- WORK ORDER 1 -
According to the El Cazador passage, who did King Carlos III choose to command the ship?
- WORK ORDER 2 -
In the El Cazador passage, reproduce the words from "The El Cazador" to "recovered and sold.".
- WORK ORDER 3 -
Write the next part of the account of the El Cazador shipwreck, starting after its last sentence.

The El Cazador (meaning The Hunter in English) was a Spanish brig that sank in the Gulf of Mexico in 1784. The wreck was discovered in 1993 and the silver cargo recovered and sold.

==Voyage==
In the 1770s the Spanish Louisiana Territory’s economy was faltering due to paper money that was not backed by silver or gold. Carlos III, King of Spain, decided to replace the worthless currency with valuable Spanish silver coins. On 20 October 1783 Charles III of Spain sent her on a mission to bring much-needed hard currency to the Spanish colony of Louisiana in order to stabilize the currency. The ship sailed to Veracruz, Mexico, where she was loaded with approximately 450,000 Spanish reales. To be more precise, she was loaded with silver Spanish coins, mostly 8 reales, “Pieces of Eight,” It carried 400,000 silver pesos and another 50,000 pesos worth of smaller change, of various dates. At one ounce to the peso, and 12 troy ounces to the pound, that's 37,500 pounds of silver. King Carlos III enlisted his most trusted captain, Gabriel de Campos y Pineda, to command the ship. On 11 January 1784, she sailed for New Orleans, and was never heard from again. Spain’s attempts to locate the ship were unsuccessful and in June 1784, El Cazador was officially listed as missing at sea.

- MATERIAL PROVIDED -
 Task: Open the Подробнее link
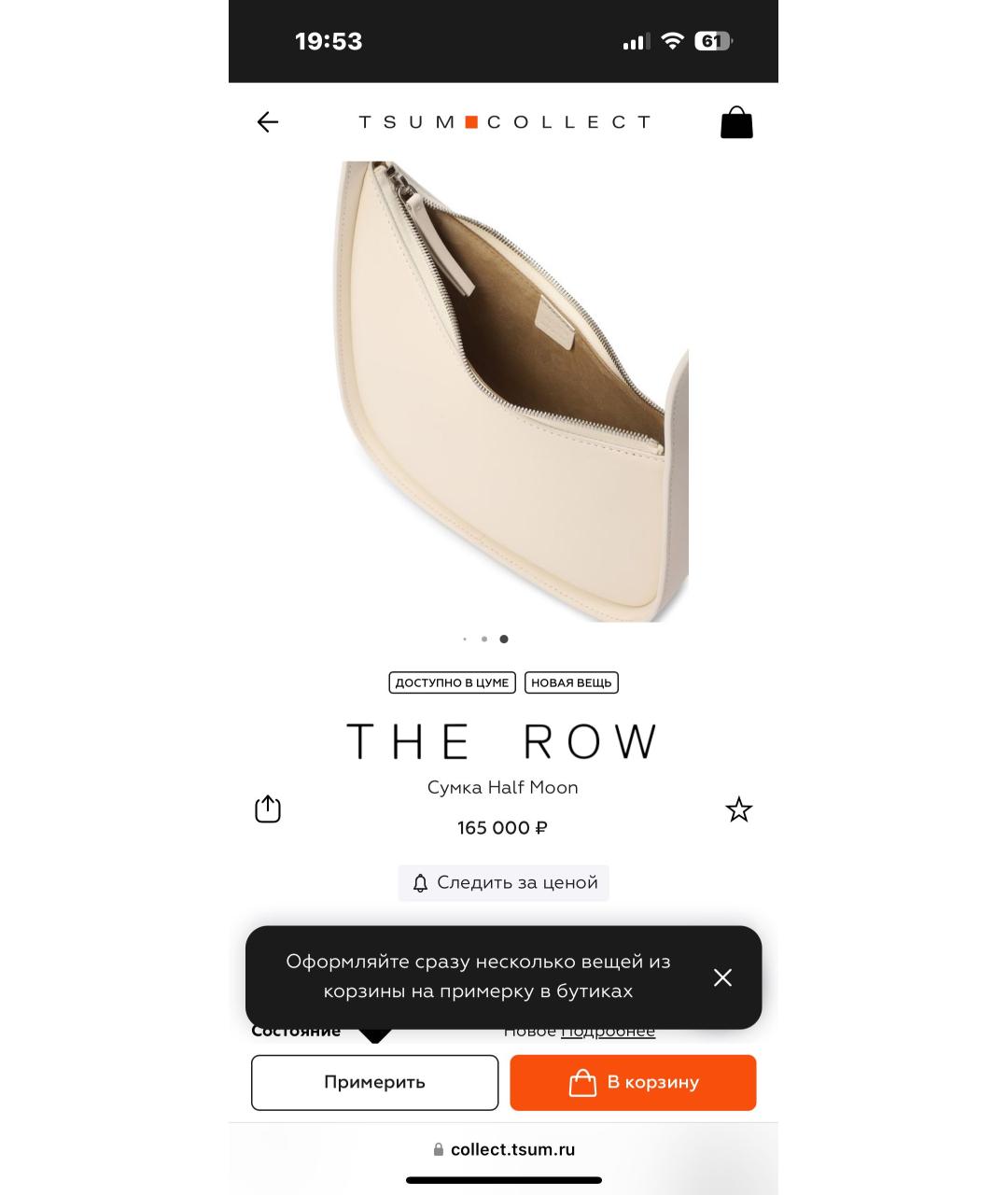pyautogui.click(x=608, y=1031)
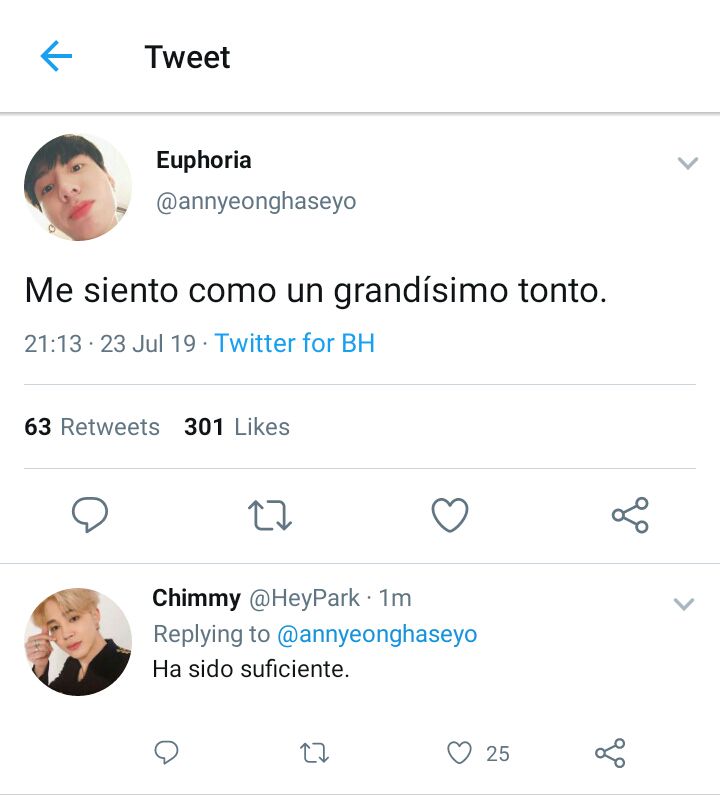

- TASK RESULT 1 -
Gabriel de Campos y Pineda

- TASK RESULT 2 -
The El Cazador (meaning The Hunter in English) was a Spanish brig that sank in the Gulf of Mexico in 1784. The wreck was discovered in 1993 and the silver cargo recovered and sold.

- TASK RESULT 3 -
==Discovery==
On 2 August 1993, the trawler Mistake, under Captain Jerry Murphy from the home port of Pascagoula, Mississippi, was fishing in the Gulf of Mexico fifty miles south of New Orleans. As it fished, Mistake's net hung on a snag. When the crew hoisted the net and dumped the contents on the deck, they found the net was filled with silver coins. The coins bore markings from the Spanish mint in Mexico, along with the date 1783.

Treasure from the ship was originally housed in a safe at the old Grand Bay State Bank building in Grand Bay, Alabama.
In December 2004 the Executors of the Reahard estate hired Jonathan Lerner of Scarsdale Coin to appraise the coins. This appraisal was completed in February 2005.

In 2007 Franklin Mint purchased about 360,000 coins from El Cazador to sell through its shopping network.